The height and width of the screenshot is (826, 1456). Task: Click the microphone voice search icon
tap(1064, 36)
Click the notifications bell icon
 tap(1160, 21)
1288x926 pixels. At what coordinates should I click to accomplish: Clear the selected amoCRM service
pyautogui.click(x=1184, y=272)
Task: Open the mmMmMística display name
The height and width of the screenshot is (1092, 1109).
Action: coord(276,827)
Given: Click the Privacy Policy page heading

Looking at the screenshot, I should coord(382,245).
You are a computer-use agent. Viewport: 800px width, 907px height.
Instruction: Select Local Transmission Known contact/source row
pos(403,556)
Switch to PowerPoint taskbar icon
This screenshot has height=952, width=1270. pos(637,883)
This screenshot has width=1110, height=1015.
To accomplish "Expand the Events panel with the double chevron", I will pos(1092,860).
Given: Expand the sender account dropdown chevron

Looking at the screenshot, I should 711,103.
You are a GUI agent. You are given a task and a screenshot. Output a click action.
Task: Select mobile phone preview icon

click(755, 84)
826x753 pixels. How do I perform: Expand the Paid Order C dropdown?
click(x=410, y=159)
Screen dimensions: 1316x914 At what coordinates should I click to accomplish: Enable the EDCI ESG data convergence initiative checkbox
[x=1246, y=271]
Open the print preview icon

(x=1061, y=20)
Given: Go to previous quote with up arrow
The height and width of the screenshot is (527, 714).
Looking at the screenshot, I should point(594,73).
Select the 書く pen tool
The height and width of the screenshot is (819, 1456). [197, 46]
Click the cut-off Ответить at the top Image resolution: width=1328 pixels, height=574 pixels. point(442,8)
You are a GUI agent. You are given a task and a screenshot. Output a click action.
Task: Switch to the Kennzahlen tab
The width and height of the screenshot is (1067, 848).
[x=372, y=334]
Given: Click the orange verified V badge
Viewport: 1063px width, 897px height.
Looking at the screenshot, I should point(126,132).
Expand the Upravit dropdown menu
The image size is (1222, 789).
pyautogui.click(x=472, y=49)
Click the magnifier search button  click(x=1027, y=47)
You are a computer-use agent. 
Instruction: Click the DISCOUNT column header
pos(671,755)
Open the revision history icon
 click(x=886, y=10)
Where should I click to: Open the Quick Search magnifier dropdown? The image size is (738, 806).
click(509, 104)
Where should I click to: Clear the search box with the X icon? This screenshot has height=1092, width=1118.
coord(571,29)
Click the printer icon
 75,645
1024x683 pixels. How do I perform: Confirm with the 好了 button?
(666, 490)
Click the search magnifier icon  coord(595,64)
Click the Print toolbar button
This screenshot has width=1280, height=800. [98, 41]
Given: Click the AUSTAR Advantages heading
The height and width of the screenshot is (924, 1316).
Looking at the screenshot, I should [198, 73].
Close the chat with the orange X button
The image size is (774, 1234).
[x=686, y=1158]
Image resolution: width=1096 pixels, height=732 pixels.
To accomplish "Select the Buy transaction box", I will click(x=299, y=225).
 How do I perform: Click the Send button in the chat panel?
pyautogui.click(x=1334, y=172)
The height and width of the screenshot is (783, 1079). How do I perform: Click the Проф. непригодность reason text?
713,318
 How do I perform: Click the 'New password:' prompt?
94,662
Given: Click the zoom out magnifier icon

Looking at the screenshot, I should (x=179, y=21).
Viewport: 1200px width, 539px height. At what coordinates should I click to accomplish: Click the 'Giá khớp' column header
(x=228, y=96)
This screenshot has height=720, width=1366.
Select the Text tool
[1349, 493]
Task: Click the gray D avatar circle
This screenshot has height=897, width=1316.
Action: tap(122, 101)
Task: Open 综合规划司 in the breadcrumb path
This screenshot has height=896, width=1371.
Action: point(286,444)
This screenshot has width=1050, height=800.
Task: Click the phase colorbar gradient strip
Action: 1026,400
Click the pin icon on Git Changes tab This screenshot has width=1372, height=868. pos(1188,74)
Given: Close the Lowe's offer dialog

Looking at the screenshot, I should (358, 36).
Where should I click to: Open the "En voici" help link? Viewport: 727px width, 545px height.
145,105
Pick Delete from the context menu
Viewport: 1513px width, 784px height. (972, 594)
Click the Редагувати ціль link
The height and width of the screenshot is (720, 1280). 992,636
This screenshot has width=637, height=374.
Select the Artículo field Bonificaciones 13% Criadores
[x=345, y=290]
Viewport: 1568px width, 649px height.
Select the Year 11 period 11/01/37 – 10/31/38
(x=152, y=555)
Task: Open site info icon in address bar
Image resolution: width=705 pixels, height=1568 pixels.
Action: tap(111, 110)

Set problem → Please give all the rows above as a JSON list of strings, one string per line, leaving out blank lines.

Finished task →
[
  "The height and width of the screenshot is (826, 1456). Task: Click the microphone voice search icon",
  "tap(1064, 36)",
  "Click the notifications bell icon",
  " tap(1160, 21)",
  "1288x926 pixels. At what coordinates should I click to accomplish: Clear the selected amoCRM service",
  "pyautogui.click(x=1184, y=272)",
  "Task: Open the mmMmMística display name",
  "The height and width of the screenshot is (1092, 1109).",
  "Action: coord(276,827)",
  "Given: Click the Privacy Policy page heading",
  "Looking at the screenshot, I should coord(382,245).",
  "You are a computer-use agent. Viewport: 800px width, 907px height.",
  "Instruction: Select Local Transmission Known contact/source row",
  "pos(403,556)",
  "Switch to PowerPoint taskbar icon",
  "This screenshot has height=952, width=1270. pos(637,883)",
  "This screenshot has width=1110, height=1015.",
  "To accomplish \"Expand the Events panel with the double chevron\", I will pos(1092,860).",
  "Given: Expand the sender account dropdown chevron",
  "Looking at the screenshot, I should 711,103.",
  "You are a GUI agent. You are given a task and a screenshot. Output a click action.",
  "Task: Select mobile phone preview icon",
  "click(755, 84)",
  "826x753 pixels. How do I perform: Expand the Paid Order C dropdown?",
  "click(x=410, y=159)",
  "Screen dimensions: 1316x914 At what coordinates should I click to accomplish: Enable the EDCI ESG data convergence initiative checkbox",
  "[x=1246, y=271]",
  "Open the print preview icon",
  "(x=1061, y=20)",
  "Given: Go to previous quote with up arrow",
  "The height and width of the screenshot is (527, 714).",
  "Looking at the screenshot, I should point(594,73).",
  "Select the 書く pen tool",
  "The height and width of the screenshot is (819, 1456). [197, 46]",
  "Click the cut-off Ответить at the top Image resolution: width=1328 pixels, height=574 pixels. point(442,8)",
  "You are a GUI agent. You are given a task and a screenshot. Output a click action.",
  "Task: Switch to the Kennzahlen tab",
  "The width and height of the screenshot is (1067, 848).",
  "[x=372, y=334]",
  "Given: Click the orange verified V badge",
  "Viewport: 1063px width, 897px height.",
  "Looking at the screenshot, I should point(126,132).",
  "Expand the Upravit dropdown menu",
  "The image size is (1222, 789).",
  "pyautogui.click(x=472, y=49)",
  "Click the magnifier search button  click(x=1027, y=47)",
  "You are a computer-use agent. ",
  "Instruction: Click the DISCOUNT column header",
  "pos(671,755)",
  "Open the revision history icon",
  " click(x=886, y=10)",
  "Where should I click to: Open the Quick Search magnifier dropdown? The image size is (738, 806).",
  "click(509, 104)",
  "Where should I click to: Clear the search box with the X icon? This screenshot has height=1092, width=1118.",
  "coord(571,29)",
  "Click the printer icon",
  " 75,645",
  "1024x683 pixels. How do I perform: Confirm with the 好了 button?",
  "(666, 490)",
  "Click the search magnifier icon  coord(595,64)",
  "Click the Print toolbar button",
  "This screenshot has width=1280, height=800. [98, 41]",
  "Given: Click the AUSTAR Advantages heading",
  "The height and width of the screenshot is (924, 1316).",
  "Looking at the screenshot, I should [198, 73].",
  "Close the chat with the orange X button",
  "The image size is (774, 1234).",
  "[x=686, y=1158]",
  "Image resolution: width=1096 pixels, height=732 pixels.",
  "To accomplish \"Select the Buy transaction box\", I will click(x=299, y=225).",
  " How do I perform: Click the Send button in the chat panel?",
  "pyautogui.click(x=1334, y=172)",
  "The height and width of the screenshot is (783, 1079). How do I perform: Click the Проф. непригодность reason text?",
  "713,318",
  " How do I perform: Click the 'New password:' prompt?",
  "94,662",
  "Given: Click the zoom out magnifier icon",
  "Looking at the screenshot, I should (x=179, y=21).",
  "Viewport: 1200px width, 539px height. At what coordinates should I click to accomplish: Click the 'Giá khớp' column header",
  "(x=228, y=96)",
  "This screenshot has height=720, width=1366.",
  "Select the Text tool",
  "[1349, 493]",
  "Task: Click the gray D avatar circle",
  "This screenshot has height=897, width=1316.",
  "Action: tap(122, 101)",
  "Task: Open 综合规划司 in the breadcrumb path",
  "This screenshot has height=896, width=1371.",
  "Action: point(286,444)",
  "This screenshot has width=1050, height=800.",
  "Task: Click the phase colorbar gradient strip",
  "Action: 1026,400",
  "Click the pin icon on Git Changes tab This screenshot has width=1372, height=868. pos(1188,74)",
  "Given: Close the Lowe's offer dialog",
  "Looking at the screenshot, I should (358, 36).",
  "Where should I click to: Open the \"En voici\" help link? Viewport: 727px width, 545px height.",
  "145,105",
  "Pick Delete from the context menu",
  "Viewport: 1513px width, 784px height. (972, 594)",
  "Click the Редагувати ціль link",
  "The height and width of the screenshot is (720, 1280). 992,636",
  "This screenshot has width=637, height=374.",
  "Select the Artículo field Bonificaciones 13% Criadores",
  "[x=345, y=290]",
  "Viewport: 1568px width, 649px height.",
  "Select the Year 11 period 11/01/37 – 10/31/38",
  "(x=152, y=555)",
  "Task: Open site info icon in address bar",
  "Image resolution: width=705 pixels, height=1568 pixels.",
  "Action: tap(111, 110)"
]